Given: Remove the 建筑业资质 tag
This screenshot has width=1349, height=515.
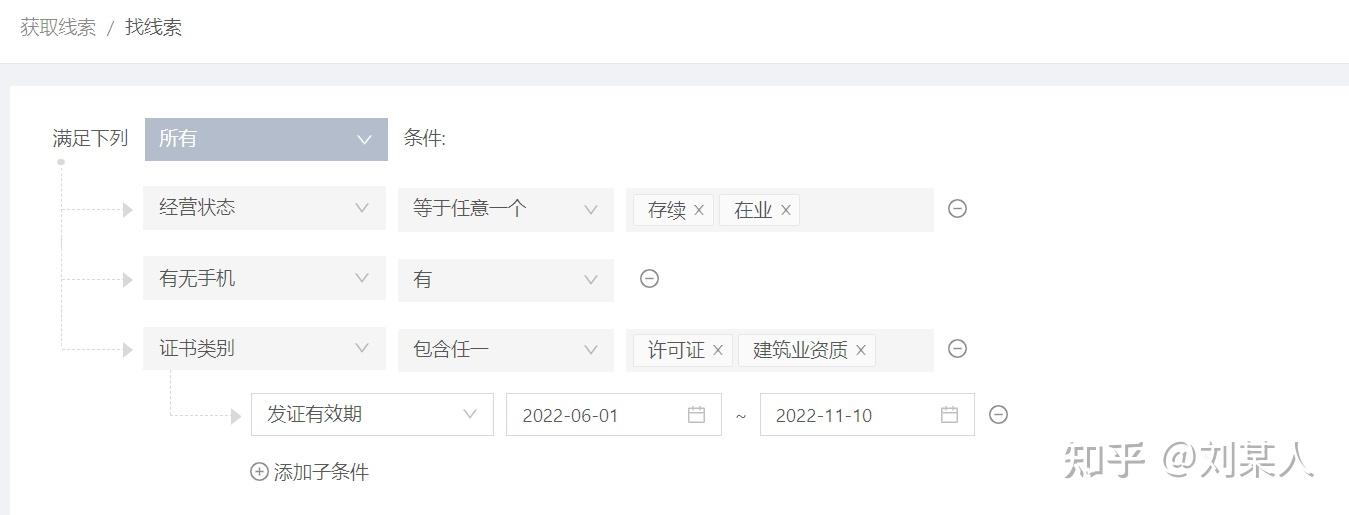Looking at the screenshot, I should (x=861, y=350).
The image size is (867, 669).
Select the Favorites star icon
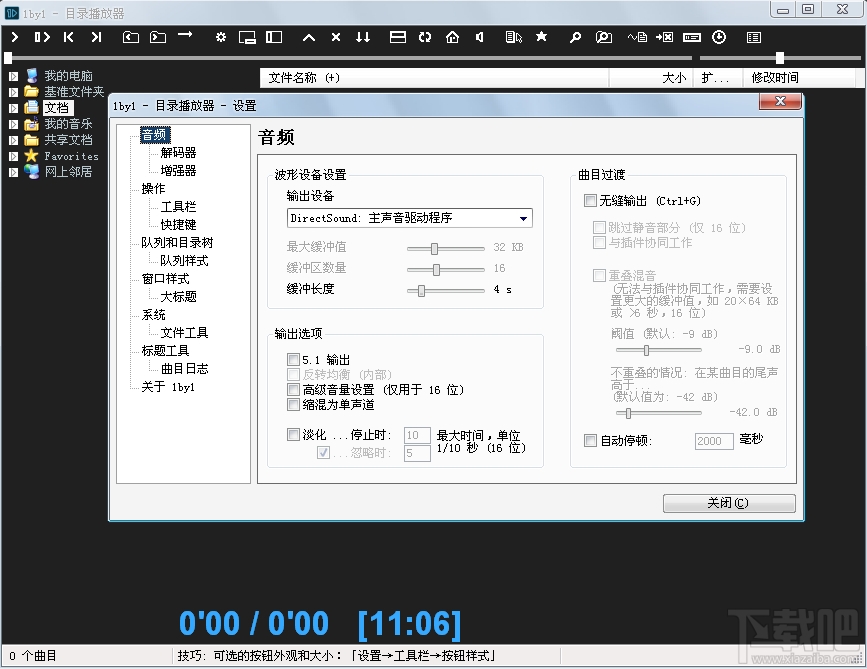point(540,37)
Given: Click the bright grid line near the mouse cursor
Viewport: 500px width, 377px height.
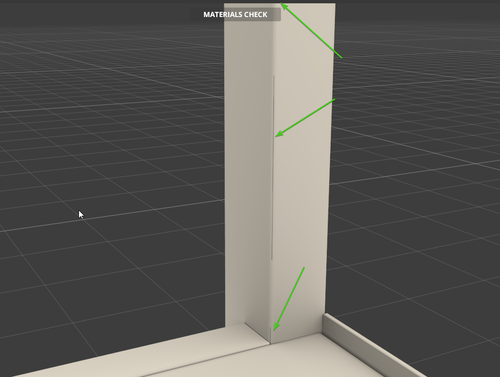Looking at the screenshot, I should (100, 218).
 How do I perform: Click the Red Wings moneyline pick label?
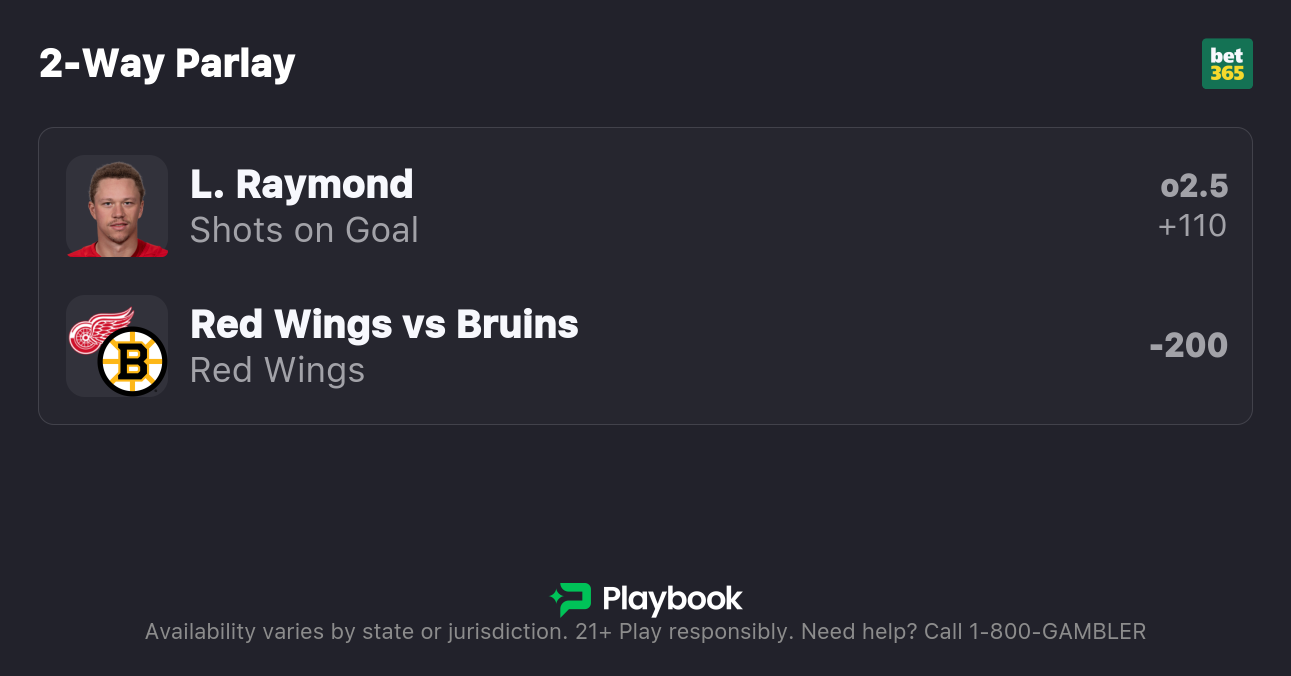pos(277,371)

━━━━━━━━━━━━━━━━━━━━

**Task brief**
Repeat only the lines from the line with "How do I perform: Click" to the end of the entries, including both the first and the last line, and drop every picture.

**Solution to this problem**
 How do I perform: Click the Red Wings moneyline pick label?
pos(277,371)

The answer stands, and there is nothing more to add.